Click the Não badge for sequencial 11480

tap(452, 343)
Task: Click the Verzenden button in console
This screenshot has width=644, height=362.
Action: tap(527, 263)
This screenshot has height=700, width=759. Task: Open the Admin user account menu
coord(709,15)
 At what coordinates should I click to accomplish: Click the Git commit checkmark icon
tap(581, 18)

* * *

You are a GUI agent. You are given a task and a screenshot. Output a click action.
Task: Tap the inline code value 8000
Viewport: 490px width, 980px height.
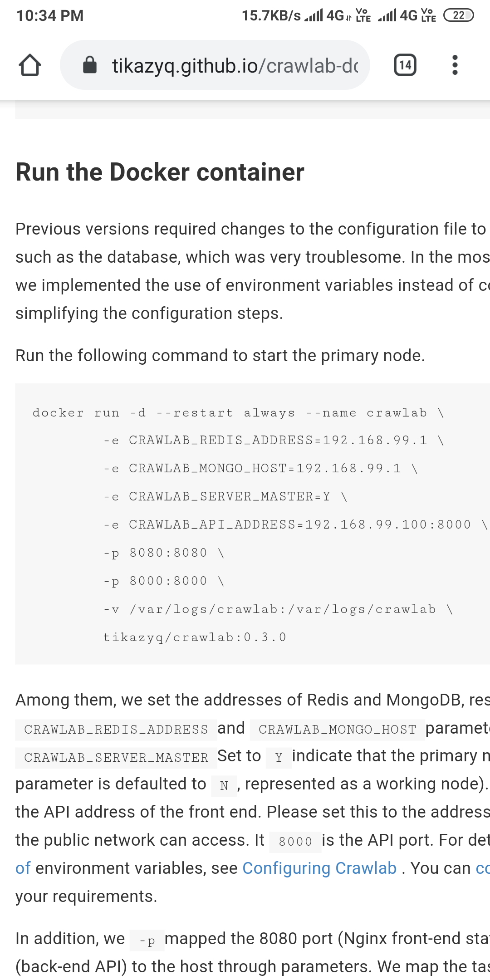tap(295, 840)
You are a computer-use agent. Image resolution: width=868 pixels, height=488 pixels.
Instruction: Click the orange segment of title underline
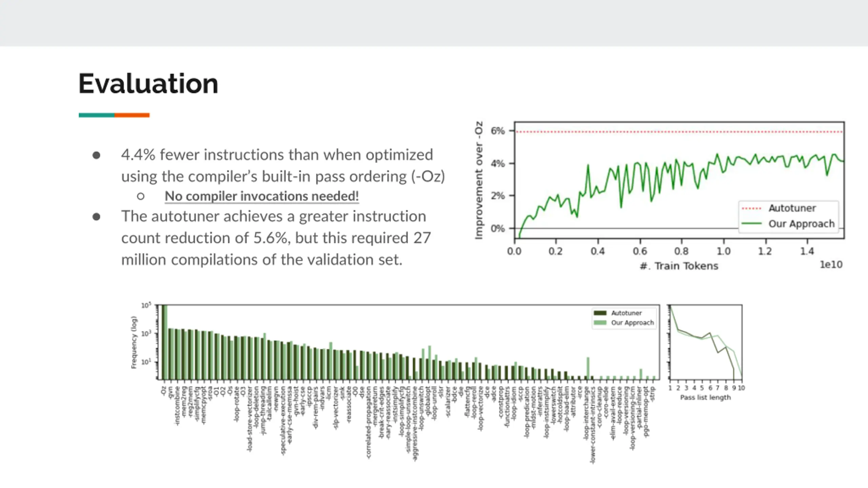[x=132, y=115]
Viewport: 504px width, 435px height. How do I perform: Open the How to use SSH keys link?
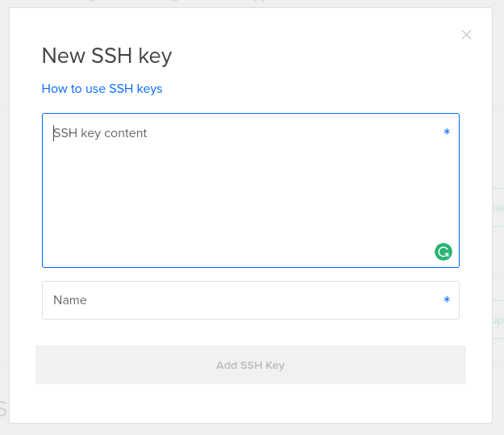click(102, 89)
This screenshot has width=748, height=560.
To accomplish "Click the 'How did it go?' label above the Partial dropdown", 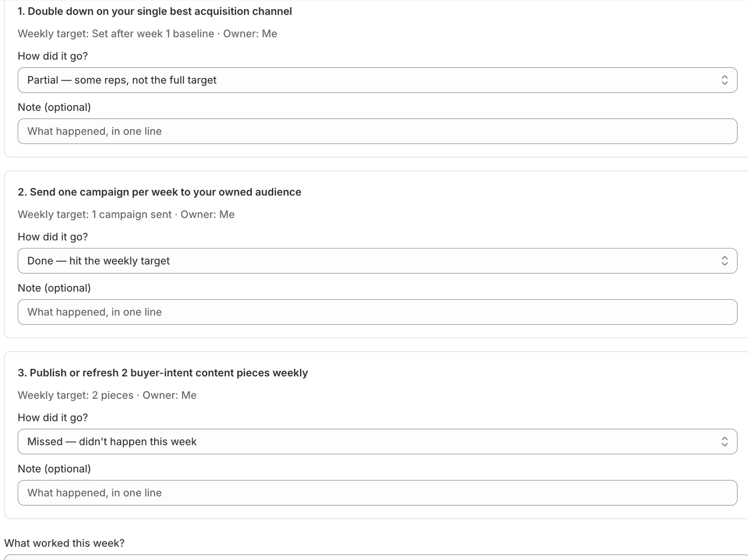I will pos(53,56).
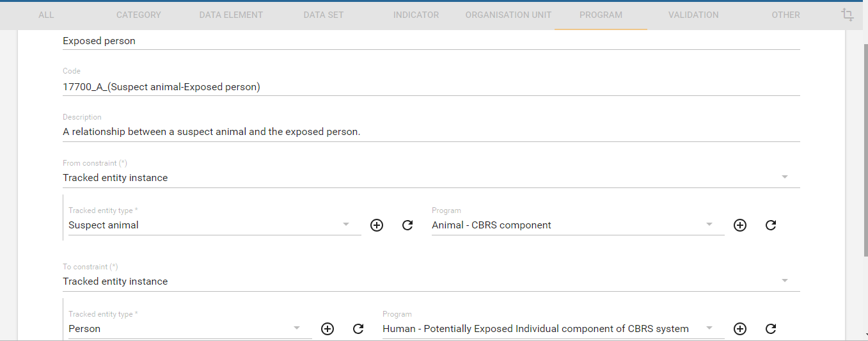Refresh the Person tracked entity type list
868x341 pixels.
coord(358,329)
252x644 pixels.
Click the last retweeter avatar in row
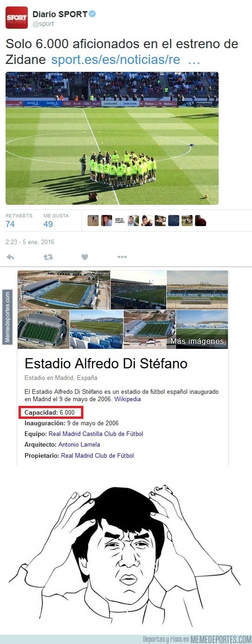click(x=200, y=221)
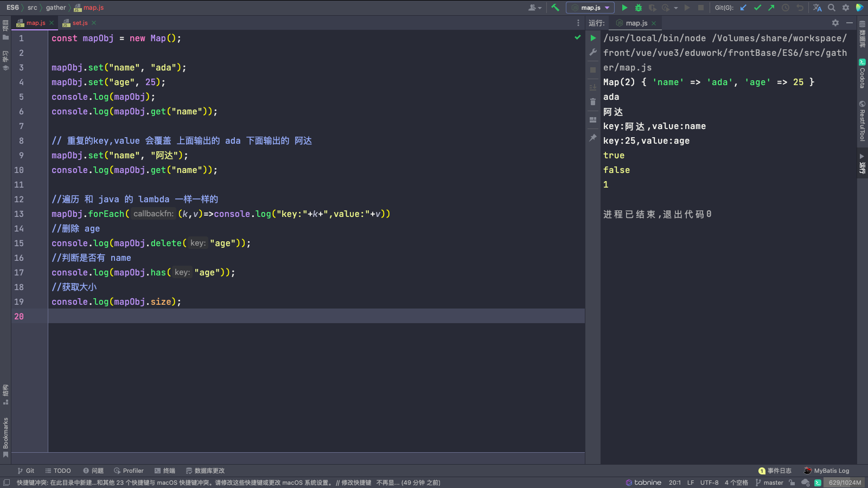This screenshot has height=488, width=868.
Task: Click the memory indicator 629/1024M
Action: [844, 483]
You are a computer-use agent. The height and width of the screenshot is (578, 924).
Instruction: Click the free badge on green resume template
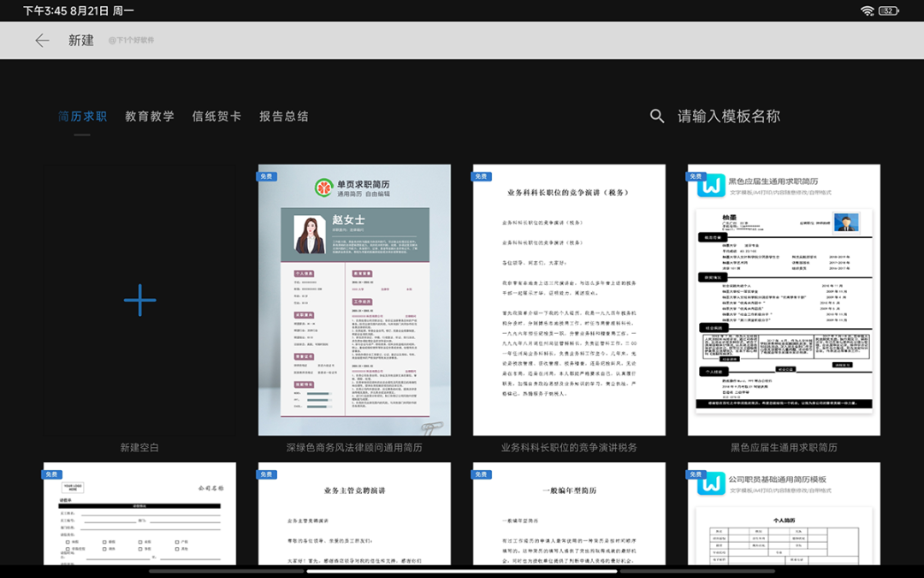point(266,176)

» **What to do**
Lines in the listing above that contain the word "agent" must be copied; leave out the rest.

» **Your solution**
You are a GUI agent. You are given a task and a screenshot. Output a click action.
You are a computer-use agent. Image resolution: width=868 pixels, height=488 pixels.
You are a computer-use agent. The height and width of the screenshot is (578, 924).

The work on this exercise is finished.